The entries below must be retyped in full. Keep every word the same.
**** Dataset records
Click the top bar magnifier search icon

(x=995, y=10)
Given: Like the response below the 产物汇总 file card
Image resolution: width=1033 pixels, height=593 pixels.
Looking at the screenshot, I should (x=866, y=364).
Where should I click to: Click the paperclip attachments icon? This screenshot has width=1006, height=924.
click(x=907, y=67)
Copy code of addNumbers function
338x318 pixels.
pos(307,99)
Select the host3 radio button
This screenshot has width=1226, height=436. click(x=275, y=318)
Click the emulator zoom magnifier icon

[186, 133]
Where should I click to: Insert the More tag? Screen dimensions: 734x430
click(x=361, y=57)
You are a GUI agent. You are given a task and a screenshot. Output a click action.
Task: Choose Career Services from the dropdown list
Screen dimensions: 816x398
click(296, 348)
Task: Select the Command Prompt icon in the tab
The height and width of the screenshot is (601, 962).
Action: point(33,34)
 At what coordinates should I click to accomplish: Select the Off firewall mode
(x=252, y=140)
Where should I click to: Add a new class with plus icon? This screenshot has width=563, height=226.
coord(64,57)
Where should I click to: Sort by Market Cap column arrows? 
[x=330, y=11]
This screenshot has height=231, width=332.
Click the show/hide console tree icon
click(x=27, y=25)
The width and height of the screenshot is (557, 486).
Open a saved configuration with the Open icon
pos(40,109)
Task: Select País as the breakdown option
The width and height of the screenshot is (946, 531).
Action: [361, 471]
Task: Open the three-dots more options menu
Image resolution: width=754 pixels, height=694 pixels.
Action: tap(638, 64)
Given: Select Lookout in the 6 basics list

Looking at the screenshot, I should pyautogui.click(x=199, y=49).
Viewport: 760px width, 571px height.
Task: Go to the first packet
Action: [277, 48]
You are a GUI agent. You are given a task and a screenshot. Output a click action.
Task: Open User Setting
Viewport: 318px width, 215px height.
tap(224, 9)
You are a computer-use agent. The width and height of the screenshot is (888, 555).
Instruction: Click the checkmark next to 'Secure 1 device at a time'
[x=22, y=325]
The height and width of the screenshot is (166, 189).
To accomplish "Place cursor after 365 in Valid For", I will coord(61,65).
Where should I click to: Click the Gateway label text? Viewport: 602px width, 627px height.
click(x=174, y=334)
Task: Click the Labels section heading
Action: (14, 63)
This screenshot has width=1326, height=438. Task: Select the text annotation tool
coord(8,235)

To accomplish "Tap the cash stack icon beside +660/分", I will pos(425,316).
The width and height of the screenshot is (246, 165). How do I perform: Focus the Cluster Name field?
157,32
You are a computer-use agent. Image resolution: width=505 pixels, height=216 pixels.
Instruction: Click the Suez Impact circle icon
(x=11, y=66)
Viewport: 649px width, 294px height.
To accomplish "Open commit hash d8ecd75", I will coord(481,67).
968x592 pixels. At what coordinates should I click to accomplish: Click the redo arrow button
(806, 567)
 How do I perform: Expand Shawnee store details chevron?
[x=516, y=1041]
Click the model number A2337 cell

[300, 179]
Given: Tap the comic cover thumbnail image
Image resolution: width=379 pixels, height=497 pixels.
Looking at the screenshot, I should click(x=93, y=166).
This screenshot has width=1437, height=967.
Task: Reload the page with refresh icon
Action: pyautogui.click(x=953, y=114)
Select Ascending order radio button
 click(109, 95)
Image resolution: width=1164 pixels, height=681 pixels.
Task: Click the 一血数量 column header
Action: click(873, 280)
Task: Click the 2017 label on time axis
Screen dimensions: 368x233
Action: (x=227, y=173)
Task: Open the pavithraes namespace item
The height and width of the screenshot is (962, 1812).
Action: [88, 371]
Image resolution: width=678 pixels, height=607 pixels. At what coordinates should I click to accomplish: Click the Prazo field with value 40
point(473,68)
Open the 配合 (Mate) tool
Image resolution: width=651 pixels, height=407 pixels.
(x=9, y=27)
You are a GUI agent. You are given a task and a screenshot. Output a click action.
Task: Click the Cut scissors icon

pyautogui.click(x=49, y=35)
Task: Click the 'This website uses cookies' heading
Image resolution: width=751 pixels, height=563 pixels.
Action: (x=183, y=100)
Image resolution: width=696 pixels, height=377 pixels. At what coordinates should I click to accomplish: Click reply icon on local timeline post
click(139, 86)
********
*Answer section:*
Click the top bar magnifier search icon

(x=995, y=10)
Given: Like the response below the 产物汇总 file card
Image resolution: width=1033 pixels, height=593 pixels.
Looking at the screenshot, I should (x=866, y=364).
Where should I click to: Click the paperclip attachments icon? This screenshot has width=1006, height=924.
click(x=907, y=67)
Copy code of addNumbers function
338x318 pixels.
pos(307,99)
Select the host3 radio button
This screenshot has width=1226, height=436. click(x=275, y=318)
Click the emulator zoom magnifier icon

[186, 133]
Where should I click to: Insert the More tag? Screen dimensions: 734x430
click(x=361, y=57)
You are a GUI agent. You are given a task and a screenshot. Output a click action.
Task: Choose Career Services from the dropdown list
Screen dimensions: 816x398
click(296, 348)
Task: Select the Command Prompt icon in the tab
The height and width of the screenshot is (601, 962).
Action: point(33,34)
 At what coordinates should I click to accomplish: Select the Off firewall mode
(x=252, y=140)
Where should I click to: Add a new class with plus icon? This screenshot has width=563, height=226.
coord(64,57)
Where should I click to: Sort by Market Cap column arrows? 
[x=330, y=11]
This screenshot has height=231, width=332.
Click the show/hide console tree icon
click(x=27, y=25)
The width and height of the screenshot is (557, 486).
Open a saved configuration with the Open icon
pos(40,109)
Task: Select País as the breakdown option
The width and height of the screenshot is (946, 531).
Action: [361, 471]
Task: Open the three-dots more options menu
Image resolution: width=754 pixels, height=694 pixels.
Action: tap(638, 64)
Given: Select Lookout in the 6 basics list

Looking at the screenshot, I should pyautogui.click(x=199, y=49).
Viewport: 760px width, 571px height.
Task: Go to the first packet
Action: [277, 48]
You are a GUI agent. You are given a task and a screenshot. Output a click action.
Task: Open User Setting
Viewport: 318px width, 215px height.
tap(224, 9)
You are a computer-use agent. The width and height of the screenshot is (888, 555).
Instruction: Click the checkmark next to 'Secure 1 device at a time'
[x=22, y=325]
The height and width of the screenshot is (166, 189).
To accomplish "Place cursor after 365 in Valid For", I will coord(61,65).
Where should I click to: Click the Gateway label text? Viewport: 602px width, 627px height.
click(x=174, y=334)
Task: Click the Labels section heading
Action: (14, 63)
This screenshot has width=1326, height=438. Task: Select the text annotation tool
coord(8,235)

To accomplish "Tap the cash stack icon beside +660/分", I will pos(425,316).
The width and height of the screenshot is (246, 165). How do I perform: Focus the Cluster Name field?
157,32
You are a computer-use agent. Image resolution: width=505 pixels, height=216 pixels.
Instruction: Click the Suez Impact circle icon
(x=11, y=66)
Viewport: 649px width, 294px height.
To accomplish "Open commit hash d8ecd75", I will coord(481,67).
968x592 pixels. At what coordinates should I click to accomplish: Click the redo arrow button
(806, 567)
 How do I perform: Expand Shawnee store details chevron?
[x=516, y=1041]
Click the model number A2337 cell

[300, 179]
Given: Tap the comic cover thumbnail image
Image resolution: width=379 pixels, height=497 pixels.
Looking at the screenshot, I should click(x=93, y=166).
This screenshot has width=1437, height=967.
Task: Reload the page with refresh icon
Action: pyautogui.click(x=953, y=114)
Select Ascending order radio button
 click(109, 95)
Image resolution: width=1164 pixels, height=681 pixels.
Task: Click the 一血数量 column header
Action: click(873, 280)
Task: Click the 2017 label on time axis
Screen dimensions: 368x233
Action: (x=227, y=173)
Task: Open the pavithraes namespace item
The height and width of the screenshot is (962, 1812).
Action: [88, 371]
Image resolution: width=678 pixels, height=607 pixels. At what coordinates should I click to accomplish: Click the Prazo field with value 40
point(473,68)
Open the 配合 (Mate) tool
Image resolution: width=651 pixels, height=407 pixels.
(x=9, y=27)
You are a GUI agent. You are given a task and a screenshot. Output a click action.
Task: Click the Cut scissors icon

pyautogui.click(x=49, y=35)
Task: Click the 'This website uses cookies' heading
Image resolution: width=751 pixels, height=563 pixels.
Action: (x=183, y=100)
Image resolution: width=696 pixels, height=377 pixels. At what coordinates should I click to accomplish: Click reply icon on local timeline post
click(139, 86)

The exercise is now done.